Kathy Boudin is a former member of the radical left militant organization Weather Underground who was convicted of felony murder for her role in the Brink's robbery of 1981. The robbery resulted in the killing of two Nyack police officers and one security guard, and serious injury to another security guard. Boudin was released from prison on parole in 2003 and became an adjunct professor at Columbia University.
In the 1960s and 1970s, Boudin became heavily involved with the Weather Underground. In 1981, Boudin and several former members of the Weather Underground and the Black Liberation Army robbed a Brink's armored car at the Nanuet Mall, in Nanuet, New York. Boudin was the driver of the getaway vehicle and also acted as a decoy. The robbery severely wounded guard Joseph Trombino; killed his partner, Peter Paige; killed police officers Waverly Brown and Edward O'Grady; and injured two other police officers.

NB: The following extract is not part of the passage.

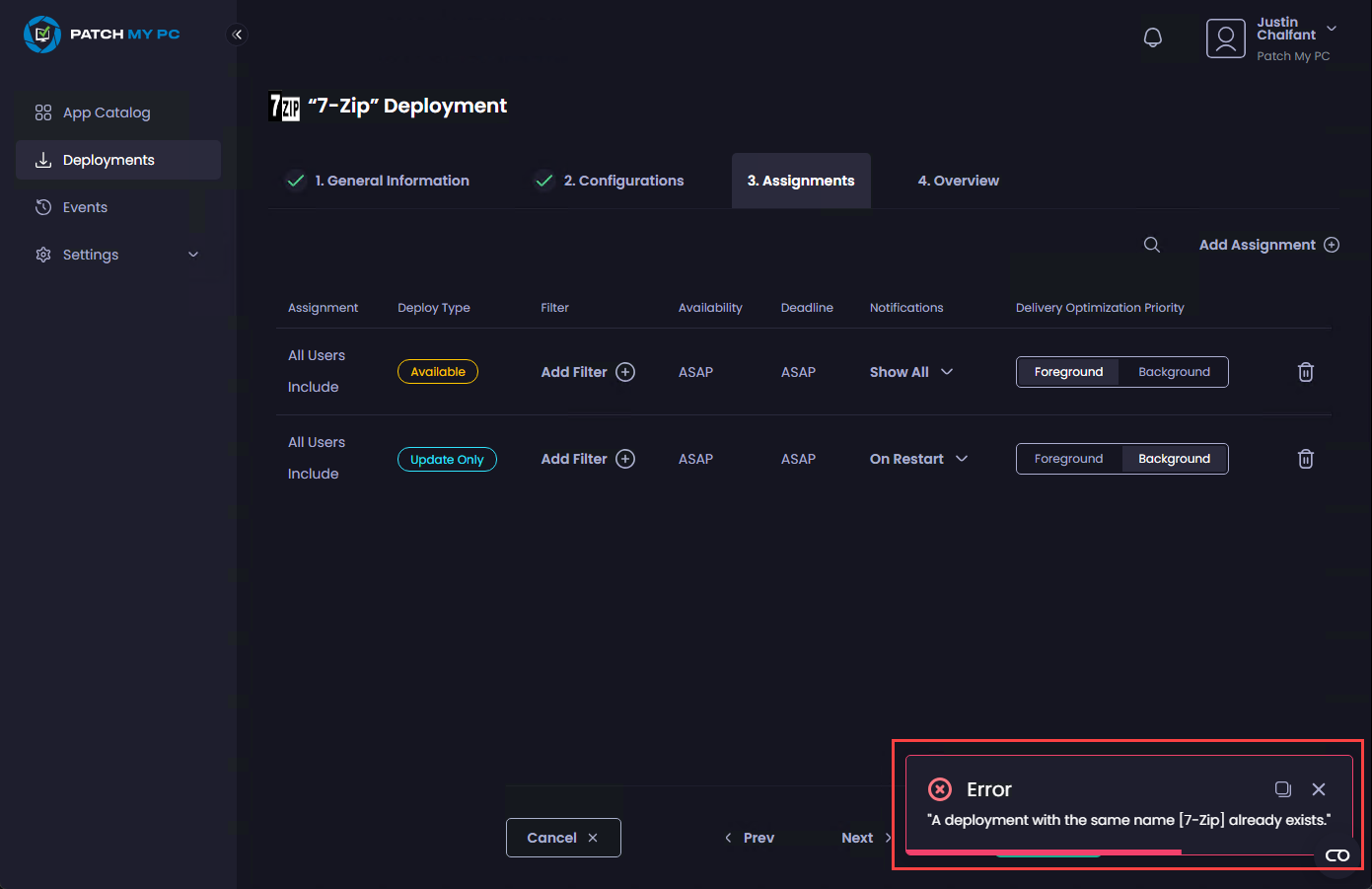Open App Catalog in the sidebar
The width and height of the screenshot is (1372, 889).
tap(107, 112)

Boudin eventually pleaded guilty to felony murder and robbery in exchange for a sentence of 20 years to life in prison. While incarcerated, Boudin published articles in the Harvard Educational Review, in Breaking the Rules: Women in Prison and Feminist Therapy by Judy Harden and Marcia Hill, and in Breaking the Walls of Silence: AIDS and Women in a New York State Maximum-Security Prison. She co-authored The Foster Care Handbook for Incarcerated Parents published by Bedford Hills in 1993. She also co-edited Parenting from inside/out: Voices of mothers in prison, jointly published by correctional institutions and the Osborne Foundation. Boudin also wrote and published poetry while incarcerated, publishing in books and journals including the PEN Center Prize Anthology Doing Time, Concrete Garden, and Aliens at the Border. She won an International PEN prize for her poetry in 1999. Boudin and Roslyn D. Smith contributed the piece "Alive Behind the Labels: Women in Prison" to the 2003 anthology , edited by Robin Morgan. Boudin was granted parole on August 20, 2003, in her third parole hearing. She was released from Bedford Hills Correctional Facility on September 17, 2003.
Life after prison
After her release from prison, Boudin accepted a job in the HIV/AIDS Clinic at St. Luke's-Roosevelt Hospital Center, meeting the work provisions of parole that required active job prospects. In May 2004, after her parole, Boudin published in the Fellowship of Reconciliation's publication Fellowship. Subsequently, she received an Ed. D. from Columbia University Teachers College. In addition to her work at St. Luke's-Roosevelt, Boudin has worked as a consultant to the Osborne Association in the development of a Longtermers Responsibility Project taking place in the New York State Correctional Facilities, utilizing a restorative practice approach. She has also consulted for Vermont Corrections and the Women's Prison Association and supervises social workers.
Columbia University
Boudin was named an adjunct professor at the Columbia University School of Social Work, where she is now the co-director and co-founder of the Center for Justice at Columbia University. Her appointment was controversial due to her guilty plea to a felony murder charge and her past participation in a group which carried out terrorist attacks in the United States. However, an opinion piece in the Columbia Daily Spectator noted that she took responsibility for her crimes and successfully rehabilitated herself. Columbia School of Social Work Associate Dean Marianne Yoshioka, who hired Boudin for the adjunct-professor post in 2008, was quoted as saying that Boudin has been "an excellent teacher who gets incredible evaluations from her students each year." In 2013, she was Sheinberg Scholar-in-Residence at New York University School of Law. The School of Law maintains a video of her lecture.
In popular culture
Boudin was a model for the title role in David Mamet's play The Anarchist. She also was a model for Willy Holtzman's Off-Broadway play Something You Did.